Once you have the echo duration, there's a little more work to do because you have to convert that to distance. Sound travels at approximately 1130 feet per second at standard temperature and pressure, which is 13,560 inches per second. Taking the reciprocal give us ~.000074 seconds per inch, which is 74 microseconds. So, we just have to take the echo time (which is in microseconds) and divide by 74, right? Almost, that echo time is the round trip time, out and back. For a one-way distance measure, we need to divide by two.
So the code is something like:
void setup() {
pinMode(echoPin, INPUT);
pinMode(triggerPin, OUTPUT);
}
void loop() {
digitalWrite(triggerPin, LOW);
delayMicroseconds(2);
digitalWrite(triggerPin, HIGH);
delayMicroseconds(10); // Must be at least 2μs
digitalWrite(triggerPin, LOW);
long duration = pulseIn(echoPin, HIGH);
int distanceInches = (int)(duration / 74 / 2);
// Do something with distance here.
delay(50); // Wait 50 ms before polling again.
}
Of course, real code will be more complex, but that covers the basics of using the sensor.
So how awesome was it? Not very. I've since found a library, called newPing that purports to do a better job of extracting data from the sensor by using lower-level primitives to do the timing rather than calling pulseIn, but I suspect it still won't be very good.
When I first started playing with it, I noticed that it often returned a nonsensically-huge value. I quickly realized that that was the sensor's way of saying "I never got the echo". That was fine; I knew it had a limited range and the other side of my bedroom was farther than 15 feet. When I put my hand very near the sensor (2-8 inches), the sensor was reliable and accurate, but as I moved farther back I started getting the out-of-range value mixed in with sensible values. The farther back I moved the worse it got, to the point that more than about three feet away it hardly saw me at all.
I started thinking about what an ultrasonic ranger does and realized that my soft body and clothing is not a very reflective target. I'm rounded, which means large portions of my body are not perpendicular to the incoming sound wave and will therefore get reflected off in all sorts of directions.
So, I went and got a large hardcover book and held that in front of the sensor... it was flawless right out to the maximum range of the sensor, and a bit beyond. But the book was a nearly ideal surface, hard and flat. At least it was perfect as long as I held it perpendicular to the line between the sensor and book.

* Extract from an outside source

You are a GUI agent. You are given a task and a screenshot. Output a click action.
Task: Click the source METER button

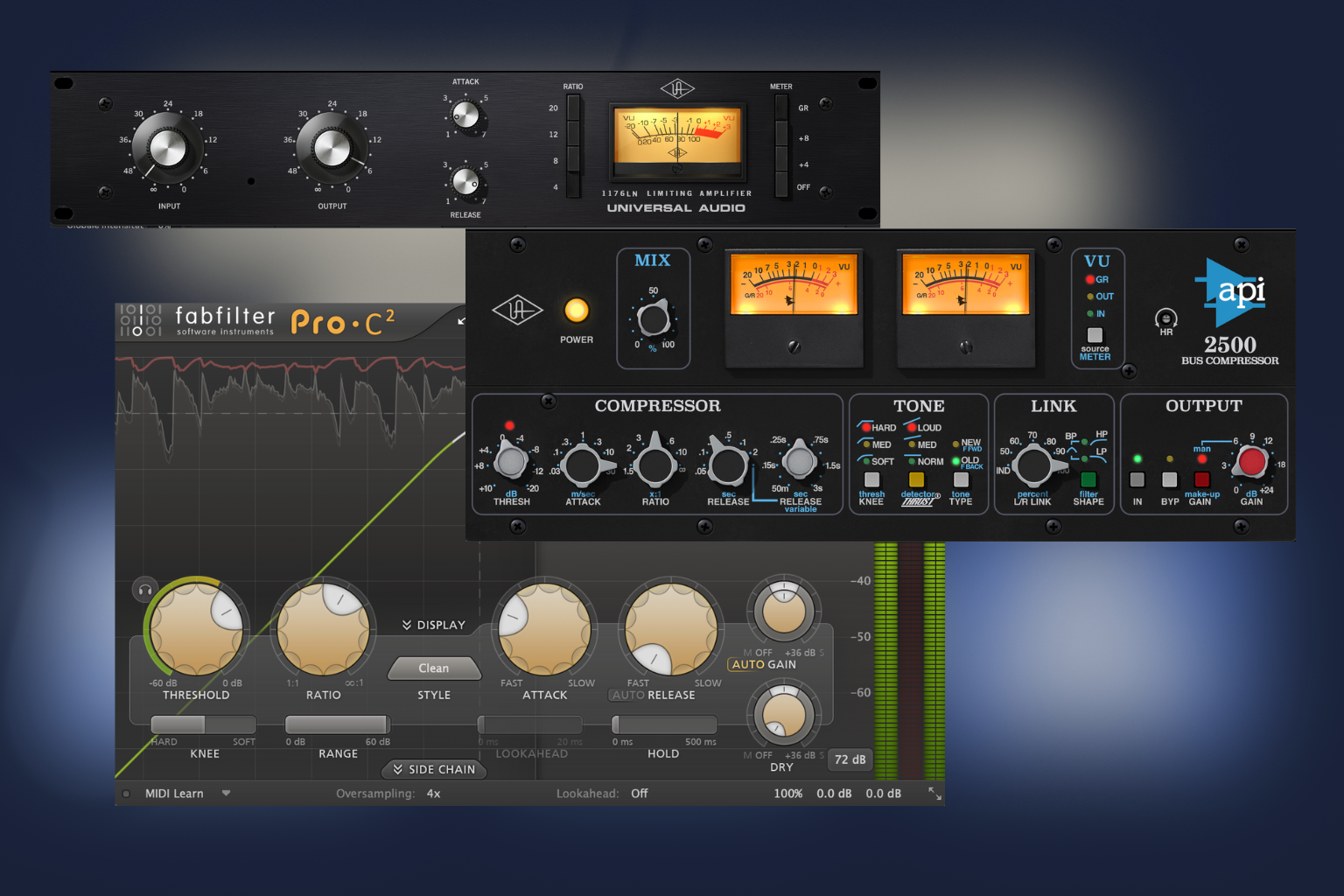pyautogui.click(x=1095, y=335)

If I angled it off to the side the sensor immediately started reporting max values again.
The angle issue points out that mounting them in the ceiling looking downward would likely not work, even if people were more reflective, because the sound will bounce off at an angle, heading to the floor rather than back to the sensor. If the microphone were in the floor... but that's not feasible.
I tried various simple filters, first ignoring out-of-range values, then taking a mean, or a median, of multiple samples, and while the filtering helped a little, it still didn't work well. Human bodies just aren't good targets for simple ultrasonic ranging.
I'll experiment a bit more with newPing, just to see if it makes a difference, but I think ultrasonics probably aren't the best choice for this application.